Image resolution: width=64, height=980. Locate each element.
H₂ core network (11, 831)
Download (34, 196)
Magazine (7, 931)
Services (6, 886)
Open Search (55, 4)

__________________________________________________

TASK TO CARRY OUT: Reproduce each of the entries above line for line, with no changes.

ANSWER TO THE EXERCISE:
Image resolution: width=64, height=980. Locate each element.
H₂ core network (11, 831)
Download (34, 196)
Magazine (7, 931)
Services (6, 886)
Open Search (55, 4)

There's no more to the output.